Lewis Geter

Personal information
- Born: December 17, 1969 (age 56) Columbus, Ohio, U.S.
- Listed height: 6 ft 8 in (2.03 m)
- Listed weight: 195 lb (88 kg)

Career information
- High school: Linden-McKinley (Columbus, Ohio)
- College: Nebraska (1989–1990); Ohio (1990–1992);
- NBA draft: 1992: undrafted
- Playing career: 1992–1999
- Position: Small forward

Career history
- 1992–1993: Columbus Horizon
- 1993–1994: Wichita Falls Texans
- 1997: Atléticos de San Germán
- 1998–1999: Seixal
- 1999: Atléticos de San Germán

Career highlights
- MAC Player of the Year (1992); 2× First-team All-MAC (1991, 1992);

= Lewis Geter =

American basketball player

Lewis Geter (born December 17, 1969) is an American former professional basketball player. He played college basketball for the Nebraska Cornhuskers and Ohio Bobcats. Geter was the MAC Player of the Year while playing for the Bobcats in 1992. He played professionally for seven seasons with stints in the Continental Basketball Association (CBA), Puerto Rico, Spain, Venezuela, Argentina, the Dominican Republic, Israel, Portugal, France and Chile.

==Early life==
Geter was raised in the projects of Columbus, Ohio, by his mother, Betty, alongside two siblings. He began playing basketball as a child.

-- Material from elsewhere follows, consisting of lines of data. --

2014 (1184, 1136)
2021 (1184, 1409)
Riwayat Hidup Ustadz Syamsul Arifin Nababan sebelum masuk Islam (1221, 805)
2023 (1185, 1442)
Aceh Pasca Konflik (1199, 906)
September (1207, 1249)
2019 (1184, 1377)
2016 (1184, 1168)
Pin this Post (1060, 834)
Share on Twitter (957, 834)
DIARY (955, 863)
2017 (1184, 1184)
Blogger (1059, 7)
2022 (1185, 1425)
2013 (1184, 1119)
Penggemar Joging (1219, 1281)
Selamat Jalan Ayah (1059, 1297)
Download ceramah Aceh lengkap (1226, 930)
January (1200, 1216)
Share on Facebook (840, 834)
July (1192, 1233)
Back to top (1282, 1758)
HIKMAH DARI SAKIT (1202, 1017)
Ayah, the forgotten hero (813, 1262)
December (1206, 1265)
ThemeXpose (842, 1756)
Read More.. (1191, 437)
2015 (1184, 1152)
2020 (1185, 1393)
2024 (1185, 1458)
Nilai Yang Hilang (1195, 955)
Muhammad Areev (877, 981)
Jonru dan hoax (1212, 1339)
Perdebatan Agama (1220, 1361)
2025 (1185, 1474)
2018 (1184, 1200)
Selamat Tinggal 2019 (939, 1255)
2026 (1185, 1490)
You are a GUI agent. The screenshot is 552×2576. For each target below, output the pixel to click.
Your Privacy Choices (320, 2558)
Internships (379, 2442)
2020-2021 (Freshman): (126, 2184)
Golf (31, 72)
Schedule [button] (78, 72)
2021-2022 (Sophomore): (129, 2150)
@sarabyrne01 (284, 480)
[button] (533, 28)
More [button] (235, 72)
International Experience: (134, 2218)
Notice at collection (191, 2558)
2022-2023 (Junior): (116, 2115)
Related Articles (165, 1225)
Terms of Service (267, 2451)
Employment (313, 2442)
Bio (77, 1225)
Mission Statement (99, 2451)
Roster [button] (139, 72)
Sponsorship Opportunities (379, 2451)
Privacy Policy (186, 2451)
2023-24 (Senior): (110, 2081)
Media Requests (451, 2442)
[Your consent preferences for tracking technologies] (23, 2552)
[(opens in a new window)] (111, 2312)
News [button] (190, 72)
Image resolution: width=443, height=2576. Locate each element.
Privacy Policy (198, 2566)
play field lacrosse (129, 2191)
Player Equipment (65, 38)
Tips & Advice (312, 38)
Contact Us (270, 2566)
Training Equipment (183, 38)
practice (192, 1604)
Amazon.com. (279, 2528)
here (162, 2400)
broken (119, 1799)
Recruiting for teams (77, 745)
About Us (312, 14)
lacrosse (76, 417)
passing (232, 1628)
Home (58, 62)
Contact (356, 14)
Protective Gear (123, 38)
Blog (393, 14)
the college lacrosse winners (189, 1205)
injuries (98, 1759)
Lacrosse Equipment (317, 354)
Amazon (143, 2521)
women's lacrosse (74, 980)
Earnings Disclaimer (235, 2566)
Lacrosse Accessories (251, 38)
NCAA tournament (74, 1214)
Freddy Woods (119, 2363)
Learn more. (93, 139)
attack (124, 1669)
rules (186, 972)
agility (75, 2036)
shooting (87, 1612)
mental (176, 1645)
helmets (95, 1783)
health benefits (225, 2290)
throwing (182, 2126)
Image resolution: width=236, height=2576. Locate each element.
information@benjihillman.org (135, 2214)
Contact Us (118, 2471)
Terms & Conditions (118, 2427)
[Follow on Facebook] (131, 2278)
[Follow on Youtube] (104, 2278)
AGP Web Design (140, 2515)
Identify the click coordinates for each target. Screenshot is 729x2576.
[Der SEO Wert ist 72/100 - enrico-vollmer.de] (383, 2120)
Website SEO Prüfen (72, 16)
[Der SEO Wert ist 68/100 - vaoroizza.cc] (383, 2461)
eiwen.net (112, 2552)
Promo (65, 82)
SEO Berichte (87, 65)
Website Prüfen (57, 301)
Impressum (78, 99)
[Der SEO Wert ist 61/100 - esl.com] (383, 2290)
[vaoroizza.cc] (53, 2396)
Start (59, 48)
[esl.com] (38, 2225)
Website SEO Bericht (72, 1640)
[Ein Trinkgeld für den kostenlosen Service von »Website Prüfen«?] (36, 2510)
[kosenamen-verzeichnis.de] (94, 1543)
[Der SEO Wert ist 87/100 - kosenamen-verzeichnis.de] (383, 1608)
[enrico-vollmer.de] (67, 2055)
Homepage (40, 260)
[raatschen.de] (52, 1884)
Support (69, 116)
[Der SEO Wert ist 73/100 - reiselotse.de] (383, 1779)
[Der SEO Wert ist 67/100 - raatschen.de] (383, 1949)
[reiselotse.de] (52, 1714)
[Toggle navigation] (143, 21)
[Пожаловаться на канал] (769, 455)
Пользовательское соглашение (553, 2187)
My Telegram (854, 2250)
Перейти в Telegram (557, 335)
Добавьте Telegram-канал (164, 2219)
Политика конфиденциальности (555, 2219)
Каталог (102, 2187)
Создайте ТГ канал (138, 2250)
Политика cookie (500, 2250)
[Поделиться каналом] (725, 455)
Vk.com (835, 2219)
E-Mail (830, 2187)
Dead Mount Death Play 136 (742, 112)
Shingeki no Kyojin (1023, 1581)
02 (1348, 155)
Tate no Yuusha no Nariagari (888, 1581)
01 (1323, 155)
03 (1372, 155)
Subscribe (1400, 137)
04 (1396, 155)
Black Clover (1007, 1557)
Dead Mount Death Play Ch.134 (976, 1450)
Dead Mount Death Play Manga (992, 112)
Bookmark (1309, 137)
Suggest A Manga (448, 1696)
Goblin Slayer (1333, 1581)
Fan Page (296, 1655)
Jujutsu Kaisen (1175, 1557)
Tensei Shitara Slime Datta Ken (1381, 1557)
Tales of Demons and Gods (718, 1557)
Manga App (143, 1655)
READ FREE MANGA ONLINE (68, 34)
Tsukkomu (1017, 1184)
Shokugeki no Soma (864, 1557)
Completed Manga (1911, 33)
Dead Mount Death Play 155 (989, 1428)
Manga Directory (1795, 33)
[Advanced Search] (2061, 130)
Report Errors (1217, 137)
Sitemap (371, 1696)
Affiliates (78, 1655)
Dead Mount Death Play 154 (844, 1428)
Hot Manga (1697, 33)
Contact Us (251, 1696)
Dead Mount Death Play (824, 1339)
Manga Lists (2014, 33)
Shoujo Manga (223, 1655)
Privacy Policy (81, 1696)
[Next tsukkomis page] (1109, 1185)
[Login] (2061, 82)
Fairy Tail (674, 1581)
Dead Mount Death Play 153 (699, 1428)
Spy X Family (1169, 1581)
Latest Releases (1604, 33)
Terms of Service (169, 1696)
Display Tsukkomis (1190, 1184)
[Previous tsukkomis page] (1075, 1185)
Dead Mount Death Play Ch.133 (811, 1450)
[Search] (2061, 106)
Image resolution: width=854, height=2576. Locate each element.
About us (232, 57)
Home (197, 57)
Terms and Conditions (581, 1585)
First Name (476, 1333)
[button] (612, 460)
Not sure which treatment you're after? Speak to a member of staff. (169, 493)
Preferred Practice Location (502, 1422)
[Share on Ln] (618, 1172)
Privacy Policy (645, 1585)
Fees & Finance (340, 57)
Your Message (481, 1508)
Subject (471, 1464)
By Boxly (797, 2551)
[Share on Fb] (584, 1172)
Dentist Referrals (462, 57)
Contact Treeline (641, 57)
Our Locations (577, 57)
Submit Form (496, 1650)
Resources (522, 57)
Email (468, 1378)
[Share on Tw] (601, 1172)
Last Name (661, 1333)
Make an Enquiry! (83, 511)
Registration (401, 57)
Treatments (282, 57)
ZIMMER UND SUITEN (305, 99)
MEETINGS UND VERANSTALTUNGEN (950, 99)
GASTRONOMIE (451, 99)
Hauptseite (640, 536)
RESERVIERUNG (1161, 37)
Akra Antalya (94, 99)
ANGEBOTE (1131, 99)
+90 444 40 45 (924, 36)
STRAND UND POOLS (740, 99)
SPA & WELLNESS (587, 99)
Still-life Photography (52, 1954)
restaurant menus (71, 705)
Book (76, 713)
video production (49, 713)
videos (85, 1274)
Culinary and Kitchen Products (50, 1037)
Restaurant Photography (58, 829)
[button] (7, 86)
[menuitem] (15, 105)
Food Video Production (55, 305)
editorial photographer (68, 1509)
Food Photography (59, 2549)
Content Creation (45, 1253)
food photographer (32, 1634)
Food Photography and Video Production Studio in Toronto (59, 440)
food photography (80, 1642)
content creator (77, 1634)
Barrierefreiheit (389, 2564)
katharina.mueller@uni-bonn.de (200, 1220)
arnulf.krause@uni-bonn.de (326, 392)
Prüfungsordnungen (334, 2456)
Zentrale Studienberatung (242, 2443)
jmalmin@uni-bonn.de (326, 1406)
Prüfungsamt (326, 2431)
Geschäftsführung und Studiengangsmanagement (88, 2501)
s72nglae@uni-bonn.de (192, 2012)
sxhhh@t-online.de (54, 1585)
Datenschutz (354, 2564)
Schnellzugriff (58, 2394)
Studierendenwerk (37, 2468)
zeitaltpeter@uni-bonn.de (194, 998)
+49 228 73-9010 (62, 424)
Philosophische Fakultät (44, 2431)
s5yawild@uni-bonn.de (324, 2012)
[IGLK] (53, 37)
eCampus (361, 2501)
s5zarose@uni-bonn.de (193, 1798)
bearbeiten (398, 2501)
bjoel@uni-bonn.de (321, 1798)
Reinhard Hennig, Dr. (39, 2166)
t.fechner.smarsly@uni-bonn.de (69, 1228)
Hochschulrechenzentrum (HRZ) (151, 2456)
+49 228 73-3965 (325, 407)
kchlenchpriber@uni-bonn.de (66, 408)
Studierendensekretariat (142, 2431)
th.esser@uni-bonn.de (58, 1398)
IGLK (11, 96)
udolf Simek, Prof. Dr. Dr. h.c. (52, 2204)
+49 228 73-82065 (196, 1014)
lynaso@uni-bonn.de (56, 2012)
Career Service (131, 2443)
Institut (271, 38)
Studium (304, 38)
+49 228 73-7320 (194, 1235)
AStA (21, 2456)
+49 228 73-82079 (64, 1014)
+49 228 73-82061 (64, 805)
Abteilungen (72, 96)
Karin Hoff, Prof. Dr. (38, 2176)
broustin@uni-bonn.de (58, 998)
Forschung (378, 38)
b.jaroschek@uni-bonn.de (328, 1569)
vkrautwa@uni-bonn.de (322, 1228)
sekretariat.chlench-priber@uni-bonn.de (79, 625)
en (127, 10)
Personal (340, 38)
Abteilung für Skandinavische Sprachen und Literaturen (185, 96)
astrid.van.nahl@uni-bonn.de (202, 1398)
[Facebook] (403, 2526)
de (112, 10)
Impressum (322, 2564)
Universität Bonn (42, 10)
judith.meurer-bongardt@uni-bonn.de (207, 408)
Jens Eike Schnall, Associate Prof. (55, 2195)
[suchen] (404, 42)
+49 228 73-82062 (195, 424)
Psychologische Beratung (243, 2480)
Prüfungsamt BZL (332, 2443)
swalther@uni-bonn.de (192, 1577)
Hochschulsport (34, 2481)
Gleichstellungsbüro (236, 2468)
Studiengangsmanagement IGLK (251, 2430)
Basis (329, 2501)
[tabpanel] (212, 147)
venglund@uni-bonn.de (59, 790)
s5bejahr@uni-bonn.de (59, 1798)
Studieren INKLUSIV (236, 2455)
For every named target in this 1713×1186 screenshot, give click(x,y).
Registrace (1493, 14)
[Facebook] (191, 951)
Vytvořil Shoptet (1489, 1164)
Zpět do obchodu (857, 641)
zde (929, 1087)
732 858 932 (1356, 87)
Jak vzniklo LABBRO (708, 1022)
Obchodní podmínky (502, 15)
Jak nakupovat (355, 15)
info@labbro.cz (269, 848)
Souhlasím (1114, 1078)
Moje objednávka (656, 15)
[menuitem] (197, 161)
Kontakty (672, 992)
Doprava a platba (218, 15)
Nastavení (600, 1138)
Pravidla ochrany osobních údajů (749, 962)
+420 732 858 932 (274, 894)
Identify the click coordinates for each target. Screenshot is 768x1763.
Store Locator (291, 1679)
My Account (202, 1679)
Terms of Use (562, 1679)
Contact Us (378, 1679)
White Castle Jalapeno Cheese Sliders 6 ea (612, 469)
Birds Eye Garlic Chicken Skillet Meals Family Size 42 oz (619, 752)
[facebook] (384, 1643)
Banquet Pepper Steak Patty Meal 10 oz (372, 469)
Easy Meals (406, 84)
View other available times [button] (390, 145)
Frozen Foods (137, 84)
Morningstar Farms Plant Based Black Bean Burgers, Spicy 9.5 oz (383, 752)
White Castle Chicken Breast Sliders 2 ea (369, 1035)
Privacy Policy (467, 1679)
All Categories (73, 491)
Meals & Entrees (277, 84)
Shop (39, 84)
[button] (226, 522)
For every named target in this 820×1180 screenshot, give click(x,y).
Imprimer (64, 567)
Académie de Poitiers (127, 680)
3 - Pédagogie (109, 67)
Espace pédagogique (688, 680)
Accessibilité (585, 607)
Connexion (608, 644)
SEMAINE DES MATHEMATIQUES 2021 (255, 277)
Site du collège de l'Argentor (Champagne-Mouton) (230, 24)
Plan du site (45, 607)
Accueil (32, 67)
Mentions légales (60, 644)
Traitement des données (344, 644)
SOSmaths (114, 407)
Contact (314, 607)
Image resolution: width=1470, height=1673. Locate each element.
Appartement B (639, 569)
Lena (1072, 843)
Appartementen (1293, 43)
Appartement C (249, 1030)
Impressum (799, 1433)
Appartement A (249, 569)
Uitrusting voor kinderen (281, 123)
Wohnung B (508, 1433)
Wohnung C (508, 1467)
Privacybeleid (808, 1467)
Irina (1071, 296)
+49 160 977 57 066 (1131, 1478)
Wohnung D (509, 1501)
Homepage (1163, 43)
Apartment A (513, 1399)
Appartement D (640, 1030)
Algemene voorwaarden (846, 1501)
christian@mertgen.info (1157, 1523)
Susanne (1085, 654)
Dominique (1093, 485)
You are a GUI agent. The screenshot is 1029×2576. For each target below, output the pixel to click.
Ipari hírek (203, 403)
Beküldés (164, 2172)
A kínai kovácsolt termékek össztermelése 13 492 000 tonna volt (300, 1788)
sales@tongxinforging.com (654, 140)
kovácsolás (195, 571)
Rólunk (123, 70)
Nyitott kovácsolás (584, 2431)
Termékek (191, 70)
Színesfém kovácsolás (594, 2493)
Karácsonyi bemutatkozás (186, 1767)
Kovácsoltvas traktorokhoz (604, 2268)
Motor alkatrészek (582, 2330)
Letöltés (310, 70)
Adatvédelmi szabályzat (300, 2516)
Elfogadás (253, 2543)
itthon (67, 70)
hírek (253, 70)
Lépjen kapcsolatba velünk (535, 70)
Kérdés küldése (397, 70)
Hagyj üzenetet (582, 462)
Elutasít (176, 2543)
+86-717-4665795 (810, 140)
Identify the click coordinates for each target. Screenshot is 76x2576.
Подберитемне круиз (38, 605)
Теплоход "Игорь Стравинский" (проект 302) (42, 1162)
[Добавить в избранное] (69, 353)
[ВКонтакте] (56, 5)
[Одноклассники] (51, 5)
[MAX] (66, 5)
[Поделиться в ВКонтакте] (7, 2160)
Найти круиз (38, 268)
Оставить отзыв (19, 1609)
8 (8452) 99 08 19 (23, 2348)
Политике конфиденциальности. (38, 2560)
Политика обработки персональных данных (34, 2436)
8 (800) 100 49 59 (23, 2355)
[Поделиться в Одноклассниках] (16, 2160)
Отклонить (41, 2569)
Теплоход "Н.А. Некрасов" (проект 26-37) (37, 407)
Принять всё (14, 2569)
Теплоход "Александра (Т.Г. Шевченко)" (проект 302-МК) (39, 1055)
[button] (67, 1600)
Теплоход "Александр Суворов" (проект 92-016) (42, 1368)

Geter attended Linden-McKinley High School in Columbus, where he led the basketball team to two state finals. He also played as a quarterback on the football team and an outfielder on the baseball team.

==College career==
Geter received a full scholarship to attend the University of Nebraska–Lincoln. He was ineligible to play during his freshman season with the Cornhuskers in 1988–89. Geter decided to transfer during his sophomore year to be closer to home.

Geter joined the Ohio Bobcats before the start of the 1990–91 season. He led the Bobcats in scoring (18.1) and rebounding (6.8) during his junior season and was selected to the All-Mid-American Conference (MAC) first-team as the runner-up in MAC Player of the Year voting. Geter led the MAC in scoring during his senior season with 20.9 points per game and was second in rebounding with 8.4 rebounds per game. He led the Bobcats to an 18–10 record and was selected as the MAC Player of the Year.

Geter was inducted into the Ohio Athletics Hall of Fame in 2005.

==Professional career==
Geter was automatically eligible for the 1992 NBA draft but was not selected. He was invited to two tryouts with the New York Knicks of the National Basketball Association (NBA). Geter played during the 1992 preseason with the Knicks and was called "the most impressive" amongst the team's options for a final roster spot. Despite playing well in limited preseason action, he was released on November 4, 1992, as the Knicks decided to keep Bo Kimble. Geter claims he was told by Knicks assistant coach, Jeff Van Gundy, that the position would have gone to him but the team did not want to pay out Kimble's guaranteed contract.

On November 26, 1992, Geter signed with the Columbus Horizon of the Continental Basketball Association (CBA). He averaged 5.7 points and 2.1 rebounds in 9 games played.

On October 1, 1993, Geter signed with the Knicks. He pulled his groin and was unable to play during most of the preseason camp. He was released on October 18, 1993.

On December 14, 1993, Geter signed with the Wichita Falls Texans of the CBA. He appeared in one game with the team during the 1993–94 season.

Geter played for Atléticos de San Germán of the Baloncesto Superior Nacional in Puerto Rico during the 1997 and 1999 seasons. He played for Seixal in Spain during the 1998–99 season. Geter played professionally for seven seasons with other stints in Venezuela, Argentina, the Dominican Republic, Israel, Portugal, France and Chile.

==Post-playing career==
Geter taught as a substitute teacher in Springfield, Virginia. He then worked at John J. Wright Middle School in Spotsylvania County, Virginia, and was the head basketball coach for a year. Geter worked as an assistant at the Culpeper Juvenile Detention Center and a resident supervisor at the Rappahannock Juvenile Detention Center. In 2001, he became the youth sports director at the Rappahannock Area YMCA. Geter is a physical education teacher at Tree of Life Christian Prep School in Fredericksburg, Virginia.

==Personal life==
Geter has three sons with his wife.

Geter is an ordained deacon at the Community Praise Center in Alexandria, Virginia.